_What you are asked to do:_
Where the string "arrow" appears in a line of the data, show that line.

BEGIN Given data

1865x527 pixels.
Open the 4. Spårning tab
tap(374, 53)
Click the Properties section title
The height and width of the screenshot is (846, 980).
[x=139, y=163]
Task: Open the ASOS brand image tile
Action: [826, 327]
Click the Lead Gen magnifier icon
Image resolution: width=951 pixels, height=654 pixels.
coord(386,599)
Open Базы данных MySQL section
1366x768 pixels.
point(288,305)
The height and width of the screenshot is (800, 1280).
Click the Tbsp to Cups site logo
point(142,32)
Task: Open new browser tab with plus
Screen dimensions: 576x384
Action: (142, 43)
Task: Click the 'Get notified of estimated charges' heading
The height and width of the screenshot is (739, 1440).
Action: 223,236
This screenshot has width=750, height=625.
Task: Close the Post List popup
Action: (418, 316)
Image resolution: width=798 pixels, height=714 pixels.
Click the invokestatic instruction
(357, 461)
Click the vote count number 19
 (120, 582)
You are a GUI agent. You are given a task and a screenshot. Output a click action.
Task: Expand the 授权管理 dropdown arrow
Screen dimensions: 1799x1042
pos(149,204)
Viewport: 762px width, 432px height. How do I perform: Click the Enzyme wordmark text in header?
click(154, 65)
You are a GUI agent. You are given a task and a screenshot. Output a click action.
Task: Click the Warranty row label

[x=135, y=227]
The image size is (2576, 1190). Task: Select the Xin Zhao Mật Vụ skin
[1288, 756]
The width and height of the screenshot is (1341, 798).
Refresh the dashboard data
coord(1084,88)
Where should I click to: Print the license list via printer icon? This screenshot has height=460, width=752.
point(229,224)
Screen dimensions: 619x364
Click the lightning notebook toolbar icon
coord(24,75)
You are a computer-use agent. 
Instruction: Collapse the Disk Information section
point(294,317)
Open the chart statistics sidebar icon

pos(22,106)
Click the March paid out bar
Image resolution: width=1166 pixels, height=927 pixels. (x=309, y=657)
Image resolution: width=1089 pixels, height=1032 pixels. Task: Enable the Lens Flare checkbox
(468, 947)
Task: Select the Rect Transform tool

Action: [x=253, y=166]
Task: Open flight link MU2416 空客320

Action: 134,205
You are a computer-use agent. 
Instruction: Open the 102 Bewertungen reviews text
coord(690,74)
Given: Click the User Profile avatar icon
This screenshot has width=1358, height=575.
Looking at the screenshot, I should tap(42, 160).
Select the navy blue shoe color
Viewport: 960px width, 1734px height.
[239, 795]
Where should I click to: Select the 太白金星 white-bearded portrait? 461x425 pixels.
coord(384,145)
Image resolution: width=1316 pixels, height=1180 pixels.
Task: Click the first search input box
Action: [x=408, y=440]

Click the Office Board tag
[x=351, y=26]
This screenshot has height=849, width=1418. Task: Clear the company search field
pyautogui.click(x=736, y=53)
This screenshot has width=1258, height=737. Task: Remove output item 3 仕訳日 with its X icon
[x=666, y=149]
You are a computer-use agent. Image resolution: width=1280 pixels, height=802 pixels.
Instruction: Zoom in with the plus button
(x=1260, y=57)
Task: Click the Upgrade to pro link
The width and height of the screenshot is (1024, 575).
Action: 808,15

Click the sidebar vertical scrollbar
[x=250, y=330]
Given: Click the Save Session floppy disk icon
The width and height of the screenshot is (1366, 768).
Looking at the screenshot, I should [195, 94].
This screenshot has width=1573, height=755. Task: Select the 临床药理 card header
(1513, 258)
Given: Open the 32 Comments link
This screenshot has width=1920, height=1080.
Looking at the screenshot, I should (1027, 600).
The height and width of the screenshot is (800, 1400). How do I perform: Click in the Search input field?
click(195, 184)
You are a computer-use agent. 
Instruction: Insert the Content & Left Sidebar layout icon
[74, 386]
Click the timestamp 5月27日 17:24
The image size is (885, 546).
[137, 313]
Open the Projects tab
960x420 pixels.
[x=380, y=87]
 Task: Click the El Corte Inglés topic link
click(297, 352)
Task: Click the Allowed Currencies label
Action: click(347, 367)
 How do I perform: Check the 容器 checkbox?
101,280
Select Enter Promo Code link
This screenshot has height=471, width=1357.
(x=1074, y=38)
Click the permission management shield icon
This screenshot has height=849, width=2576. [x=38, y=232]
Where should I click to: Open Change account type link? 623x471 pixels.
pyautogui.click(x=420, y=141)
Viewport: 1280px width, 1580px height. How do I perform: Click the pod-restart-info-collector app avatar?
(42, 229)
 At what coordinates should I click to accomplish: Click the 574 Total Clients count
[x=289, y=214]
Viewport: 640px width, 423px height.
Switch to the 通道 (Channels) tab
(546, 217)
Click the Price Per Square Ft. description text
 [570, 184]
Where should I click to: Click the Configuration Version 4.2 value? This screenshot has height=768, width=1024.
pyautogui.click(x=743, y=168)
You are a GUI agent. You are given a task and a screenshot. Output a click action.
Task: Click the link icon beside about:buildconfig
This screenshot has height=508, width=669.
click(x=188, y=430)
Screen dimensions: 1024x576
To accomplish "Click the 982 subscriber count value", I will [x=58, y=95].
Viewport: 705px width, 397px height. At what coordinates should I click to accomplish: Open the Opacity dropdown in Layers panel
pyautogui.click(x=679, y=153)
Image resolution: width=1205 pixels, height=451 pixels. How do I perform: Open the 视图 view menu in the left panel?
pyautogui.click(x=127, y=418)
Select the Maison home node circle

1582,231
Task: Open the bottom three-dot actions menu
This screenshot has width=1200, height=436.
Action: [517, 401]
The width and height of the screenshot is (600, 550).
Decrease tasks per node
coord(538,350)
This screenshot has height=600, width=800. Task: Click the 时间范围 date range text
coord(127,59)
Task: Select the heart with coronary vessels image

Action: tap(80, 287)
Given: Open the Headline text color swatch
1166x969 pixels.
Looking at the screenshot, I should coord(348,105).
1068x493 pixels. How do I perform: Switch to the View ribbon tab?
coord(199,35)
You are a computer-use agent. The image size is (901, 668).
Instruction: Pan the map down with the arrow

END Given data

_Reply:_
Task: Expand the 授权管理 dropdown arrow
Instruction: Pan the map down with the arrow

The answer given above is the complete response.